Я взглянула на Гарнет. Гарнет — на меня. Я приподняла одну бровь. Гарнет сделала то же самое. Потом мы обе притворились, что нас сейчас стошнит.

— Ладно, ладно, хватит. Вы ещё не накривлялись?! — сердито сказал папа.

— Да, не будьте грубыми, Гарнет и Руби, — вставила бабушка, но у неё получилось совсем не сердито.

— Тебе понравилась Роза, бабуля? — спросил папа.

— Ну, довольно приятная, хотя и боевая. Надо же — сама напросилась на обед.

— Нет, это я её пригласил. Вот уж не мог предположить, что ты из этого сделаешь проблему. Разве не ты говорила, что хочешь, чтобы я чаще выходил из дома, приводил кого-нибудь в гости, не жил одним прошлым…

— Да, дорогой, и я по-прежнему этого хочу и только рада, что ты приводишь гостей, хотя мог бы позвонить и предупредить меня заранее. С такими женщинами нужно быть поосторожней!

— Что ты этим хочешь сказать?! — рассердился папа.

— Послушай, Ричард, не заводись! — остановила его бабушка, словно он был одного возраста с нами. — Просто она, похоже, хочет тебя захомутать — ни разу в жизни тебя не видела, а ведёт себя как член семьи.

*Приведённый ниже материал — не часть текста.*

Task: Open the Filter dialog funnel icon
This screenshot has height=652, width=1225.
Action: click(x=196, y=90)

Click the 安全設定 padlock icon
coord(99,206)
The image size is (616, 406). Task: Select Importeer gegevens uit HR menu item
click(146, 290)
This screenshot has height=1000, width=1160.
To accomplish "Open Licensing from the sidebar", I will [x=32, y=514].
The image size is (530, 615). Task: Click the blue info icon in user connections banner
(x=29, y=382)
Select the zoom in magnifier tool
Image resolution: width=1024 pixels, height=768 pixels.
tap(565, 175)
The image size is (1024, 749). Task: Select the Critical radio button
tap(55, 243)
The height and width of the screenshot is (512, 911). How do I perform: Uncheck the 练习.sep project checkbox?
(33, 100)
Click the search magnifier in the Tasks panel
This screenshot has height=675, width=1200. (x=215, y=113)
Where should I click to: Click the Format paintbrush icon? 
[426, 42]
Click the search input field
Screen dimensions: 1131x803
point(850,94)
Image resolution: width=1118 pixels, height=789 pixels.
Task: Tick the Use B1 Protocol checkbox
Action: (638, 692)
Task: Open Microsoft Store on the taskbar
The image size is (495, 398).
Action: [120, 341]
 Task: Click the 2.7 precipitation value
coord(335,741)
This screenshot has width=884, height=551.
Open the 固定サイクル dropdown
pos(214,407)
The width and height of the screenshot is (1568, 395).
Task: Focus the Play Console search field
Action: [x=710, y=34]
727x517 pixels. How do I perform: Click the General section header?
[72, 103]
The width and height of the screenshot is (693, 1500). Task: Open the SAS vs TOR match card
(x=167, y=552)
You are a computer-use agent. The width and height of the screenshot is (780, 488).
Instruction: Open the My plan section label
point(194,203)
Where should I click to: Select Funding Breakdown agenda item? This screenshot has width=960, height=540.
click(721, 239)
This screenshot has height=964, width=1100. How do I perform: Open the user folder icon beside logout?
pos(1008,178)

— Я уже несколько месяцев знаком с Розой, если хочешь знать, — сказал папа. — В пассаже у неё собственный киоск — она торгует антиквариатом. Мы вечно натыкаемся друг на друга на блошиных рынках. Мне всегда хотелось узнать её получше — она умеет дружить, полна жизни, тепла… Не понимаю, как ты можешь неуважительно говорить о ней. Роза чудесная девушка.

— Девушка! — воскликнула бабушка. — Да ей давно за тридцать!

— Так же как и мне! И мне давно пора начать жить своей жизнью!

Он выскочил из дома, хлопнув дверью. Когда он ушёл, наступила мёртвая тишина. Гарнет схватила мою руку и крепко сжала. Она чуть не плакала. Похоже, бабушка тоже с трудом сдерживала слёзы.

Мы были в шоке. Никогда до этого ссор в нашей семье не было.

Во всём виновата Роза.

Да, это она во всём виновата. Из-за неё наступили перемены. Теперь она приходит каждое воскресенье. Иногда и в будни к нам заглядывает. По вечерам папа с ней куда-нибудь ходит, и, перед тем как расстаться, они ЦЕЛУЮТСЯ в его машине.